Years later, when I was still struggling, and had organised a projection at the Andhra Pradesh Bhavan, which the then Home Minister the late Shri Indrajit Gupta, had kindly decided to grace, I invited them.

Unfortunately for me, they had already committed to the BBC, which was showing something about The Dynasty of the Nehrus - at a local five star hotel.

The Hassans were not the only people I met.


Saeed Naqvi spared time to watch my documentary. However he could not accept my offer to get on the documentary and introduce it with a context.

I met Shabnam Hashmi and the good folks at SAHMAT.


I met MJ Akbar when he was aide to the Hon'ble Arjun Singh. And on a few occasions since.

I was given the courtesy of writing in the editorial page in Hindustan Times. Kaveri Bamzai was generous to spare me a line in her light op-ed piece in the New Indian Express. Unfortunately, we did not inspire a single Indian to even write to the Editor.

I demonstrated through the entire duration of the Film Festival 10 -20 January 2000 in New Delhi.


Some of the finest and most respected folks present, took the time to talk to me, understand my effort and sign my petition addressed to the then Prime Minister.


The Press was present in numbers. Hasan Suroor was there. So was Nikhat Kazmi. The Press ignored me.

Javed Akhthar and Shabana Azmi had seen me at the Festival. Shri Akhthar did say hello.
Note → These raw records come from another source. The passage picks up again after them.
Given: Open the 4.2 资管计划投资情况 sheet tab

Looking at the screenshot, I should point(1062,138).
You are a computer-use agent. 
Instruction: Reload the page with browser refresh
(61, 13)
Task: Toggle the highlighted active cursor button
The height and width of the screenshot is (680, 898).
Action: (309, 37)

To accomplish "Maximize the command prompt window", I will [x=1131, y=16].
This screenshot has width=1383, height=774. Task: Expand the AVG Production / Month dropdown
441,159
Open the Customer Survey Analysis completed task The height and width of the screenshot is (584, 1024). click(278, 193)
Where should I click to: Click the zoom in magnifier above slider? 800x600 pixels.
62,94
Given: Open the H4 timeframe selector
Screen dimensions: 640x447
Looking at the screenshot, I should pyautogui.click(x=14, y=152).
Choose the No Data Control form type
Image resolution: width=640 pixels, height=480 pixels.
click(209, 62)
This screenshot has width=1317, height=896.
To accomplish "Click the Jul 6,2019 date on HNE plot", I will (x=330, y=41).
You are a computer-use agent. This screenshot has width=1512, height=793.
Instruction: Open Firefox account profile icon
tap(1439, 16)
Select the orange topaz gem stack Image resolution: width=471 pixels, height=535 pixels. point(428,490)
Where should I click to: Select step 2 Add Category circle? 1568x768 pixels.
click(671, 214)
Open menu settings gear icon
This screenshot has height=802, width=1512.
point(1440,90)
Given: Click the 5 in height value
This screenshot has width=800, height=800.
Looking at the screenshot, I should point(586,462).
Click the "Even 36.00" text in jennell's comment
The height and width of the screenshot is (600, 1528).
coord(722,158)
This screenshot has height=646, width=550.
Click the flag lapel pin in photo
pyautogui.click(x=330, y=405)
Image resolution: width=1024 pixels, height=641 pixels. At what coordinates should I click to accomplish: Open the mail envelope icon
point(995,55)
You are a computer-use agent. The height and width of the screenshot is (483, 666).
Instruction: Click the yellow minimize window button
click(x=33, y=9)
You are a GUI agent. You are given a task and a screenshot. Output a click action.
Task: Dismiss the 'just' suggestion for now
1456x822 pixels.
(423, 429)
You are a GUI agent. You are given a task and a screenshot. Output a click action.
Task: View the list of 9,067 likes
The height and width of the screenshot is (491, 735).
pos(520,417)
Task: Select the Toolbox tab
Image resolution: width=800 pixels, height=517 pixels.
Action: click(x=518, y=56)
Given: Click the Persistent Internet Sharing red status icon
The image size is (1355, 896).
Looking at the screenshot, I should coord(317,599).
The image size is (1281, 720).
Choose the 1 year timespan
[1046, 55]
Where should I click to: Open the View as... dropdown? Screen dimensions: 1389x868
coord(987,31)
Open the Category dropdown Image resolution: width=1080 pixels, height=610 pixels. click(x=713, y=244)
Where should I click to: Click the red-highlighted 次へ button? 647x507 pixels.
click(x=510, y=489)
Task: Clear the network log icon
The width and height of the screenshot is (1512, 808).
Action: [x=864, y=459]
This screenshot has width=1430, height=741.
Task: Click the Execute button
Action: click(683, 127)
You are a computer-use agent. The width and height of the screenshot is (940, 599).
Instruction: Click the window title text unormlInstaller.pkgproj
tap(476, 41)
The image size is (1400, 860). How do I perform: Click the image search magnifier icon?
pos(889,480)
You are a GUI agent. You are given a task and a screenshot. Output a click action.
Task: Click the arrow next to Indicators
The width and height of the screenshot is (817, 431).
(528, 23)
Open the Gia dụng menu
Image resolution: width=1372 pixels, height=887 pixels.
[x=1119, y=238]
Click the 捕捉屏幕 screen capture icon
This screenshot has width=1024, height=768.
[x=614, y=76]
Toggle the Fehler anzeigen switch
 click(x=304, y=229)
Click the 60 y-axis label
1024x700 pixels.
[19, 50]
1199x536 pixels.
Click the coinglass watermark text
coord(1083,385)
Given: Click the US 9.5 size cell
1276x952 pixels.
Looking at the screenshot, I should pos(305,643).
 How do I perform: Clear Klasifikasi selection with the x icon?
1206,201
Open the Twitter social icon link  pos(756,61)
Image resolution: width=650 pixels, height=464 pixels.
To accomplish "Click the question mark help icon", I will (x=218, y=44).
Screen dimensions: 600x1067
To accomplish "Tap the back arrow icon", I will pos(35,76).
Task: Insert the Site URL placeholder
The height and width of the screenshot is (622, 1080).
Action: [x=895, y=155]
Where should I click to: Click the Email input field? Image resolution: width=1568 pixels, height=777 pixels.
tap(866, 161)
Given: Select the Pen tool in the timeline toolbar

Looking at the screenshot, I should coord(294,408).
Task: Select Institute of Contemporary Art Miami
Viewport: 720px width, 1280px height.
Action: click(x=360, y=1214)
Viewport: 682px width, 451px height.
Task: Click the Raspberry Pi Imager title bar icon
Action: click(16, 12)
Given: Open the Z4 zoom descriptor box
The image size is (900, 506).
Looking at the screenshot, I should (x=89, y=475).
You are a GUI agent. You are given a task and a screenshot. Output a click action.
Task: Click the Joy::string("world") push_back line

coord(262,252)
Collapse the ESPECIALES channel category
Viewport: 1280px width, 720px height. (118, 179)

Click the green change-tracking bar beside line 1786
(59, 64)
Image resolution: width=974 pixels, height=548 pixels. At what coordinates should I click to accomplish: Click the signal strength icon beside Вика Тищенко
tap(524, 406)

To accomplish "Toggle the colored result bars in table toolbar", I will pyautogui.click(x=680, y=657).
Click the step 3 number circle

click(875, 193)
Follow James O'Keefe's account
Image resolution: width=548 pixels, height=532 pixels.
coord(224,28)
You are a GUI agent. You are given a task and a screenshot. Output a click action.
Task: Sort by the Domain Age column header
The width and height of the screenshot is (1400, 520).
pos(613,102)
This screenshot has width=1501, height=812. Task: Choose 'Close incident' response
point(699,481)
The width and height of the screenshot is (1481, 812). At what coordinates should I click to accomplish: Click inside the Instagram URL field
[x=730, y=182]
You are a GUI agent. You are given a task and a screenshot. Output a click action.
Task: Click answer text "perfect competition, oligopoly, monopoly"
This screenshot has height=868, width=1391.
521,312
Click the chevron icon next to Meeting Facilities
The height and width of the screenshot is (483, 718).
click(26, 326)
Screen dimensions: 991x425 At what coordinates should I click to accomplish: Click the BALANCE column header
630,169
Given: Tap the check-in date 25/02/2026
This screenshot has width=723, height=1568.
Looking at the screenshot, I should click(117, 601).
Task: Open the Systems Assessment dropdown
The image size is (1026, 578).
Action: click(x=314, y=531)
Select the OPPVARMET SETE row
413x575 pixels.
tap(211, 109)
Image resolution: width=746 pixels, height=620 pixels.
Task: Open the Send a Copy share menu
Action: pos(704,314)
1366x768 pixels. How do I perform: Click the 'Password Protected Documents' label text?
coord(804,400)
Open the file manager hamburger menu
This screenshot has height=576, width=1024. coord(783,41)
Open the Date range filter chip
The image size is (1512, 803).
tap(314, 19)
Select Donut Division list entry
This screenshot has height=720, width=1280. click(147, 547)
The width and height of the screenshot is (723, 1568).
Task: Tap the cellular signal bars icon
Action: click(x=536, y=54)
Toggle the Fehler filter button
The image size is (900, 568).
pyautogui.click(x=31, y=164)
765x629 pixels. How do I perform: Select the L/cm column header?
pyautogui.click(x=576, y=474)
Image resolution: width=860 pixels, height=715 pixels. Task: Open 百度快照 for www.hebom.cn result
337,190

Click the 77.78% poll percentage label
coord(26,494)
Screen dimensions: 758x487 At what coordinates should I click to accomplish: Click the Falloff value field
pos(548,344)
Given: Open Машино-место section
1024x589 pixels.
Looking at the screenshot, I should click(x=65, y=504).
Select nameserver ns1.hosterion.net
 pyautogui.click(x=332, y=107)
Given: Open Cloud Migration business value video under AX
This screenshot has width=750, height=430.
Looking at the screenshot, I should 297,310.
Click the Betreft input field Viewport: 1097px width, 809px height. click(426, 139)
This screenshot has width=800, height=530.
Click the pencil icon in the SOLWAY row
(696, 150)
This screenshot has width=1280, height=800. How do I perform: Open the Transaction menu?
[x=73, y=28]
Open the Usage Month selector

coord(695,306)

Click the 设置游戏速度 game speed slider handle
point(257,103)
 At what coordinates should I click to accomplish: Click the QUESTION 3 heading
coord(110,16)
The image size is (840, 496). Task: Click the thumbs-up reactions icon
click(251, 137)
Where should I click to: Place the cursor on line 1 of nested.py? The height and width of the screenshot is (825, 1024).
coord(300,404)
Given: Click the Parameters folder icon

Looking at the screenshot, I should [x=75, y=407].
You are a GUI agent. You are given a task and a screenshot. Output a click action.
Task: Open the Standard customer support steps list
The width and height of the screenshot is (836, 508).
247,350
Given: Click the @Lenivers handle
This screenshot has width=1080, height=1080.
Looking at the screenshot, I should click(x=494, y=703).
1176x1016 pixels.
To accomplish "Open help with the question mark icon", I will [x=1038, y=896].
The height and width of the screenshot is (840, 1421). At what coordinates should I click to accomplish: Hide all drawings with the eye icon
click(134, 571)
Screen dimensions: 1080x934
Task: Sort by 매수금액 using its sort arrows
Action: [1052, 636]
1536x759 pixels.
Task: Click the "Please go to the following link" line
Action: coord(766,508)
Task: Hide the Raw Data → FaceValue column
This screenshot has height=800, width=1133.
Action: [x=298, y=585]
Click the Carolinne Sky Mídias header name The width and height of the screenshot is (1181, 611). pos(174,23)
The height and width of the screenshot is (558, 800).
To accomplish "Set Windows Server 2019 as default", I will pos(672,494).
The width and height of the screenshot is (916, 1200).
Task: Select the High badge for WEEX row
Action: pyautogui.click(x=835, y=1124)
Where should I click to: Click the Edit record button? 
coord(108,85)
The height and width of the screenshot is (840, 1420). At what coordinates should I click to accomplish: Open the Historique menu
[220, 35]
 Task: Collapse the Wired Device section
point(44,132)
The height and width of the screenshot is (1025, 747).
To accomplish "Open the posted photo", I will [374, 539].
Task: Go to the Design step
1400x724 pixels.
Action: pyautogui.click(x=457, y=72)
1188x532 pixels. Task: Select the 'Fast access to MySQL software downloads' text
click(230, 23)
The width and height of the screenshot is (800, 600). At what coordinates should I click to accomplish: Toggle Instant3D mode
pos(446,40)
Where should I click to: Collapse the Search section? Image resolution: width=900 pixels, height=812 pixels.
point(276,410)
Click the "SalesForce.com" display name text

Coincidence: I had featured Ms Azmi's uncle the late Akhthar Hassan, in my documentary and had the opportunity to include her beautiful aunt and her gangly, bespectacled nephew, kinda reminded me of me at that age, in a frame.


Of course these were not the only people I met in our corroded capital city.

I would love to report that I made some intelligent, new friends who have been an oasis of inspiration and pillars of strength to me.

Unfortunately, I cannot.

Maybe these very busy people were too preoccupied to make the connection between the nationwide, 24/7 corruption and the pulverization of the idea of the rule of law or maybe it was just my strange sounding last name or my stubbornly khadi clad presence that spooked them - we just passed each other by.


C'est la vie.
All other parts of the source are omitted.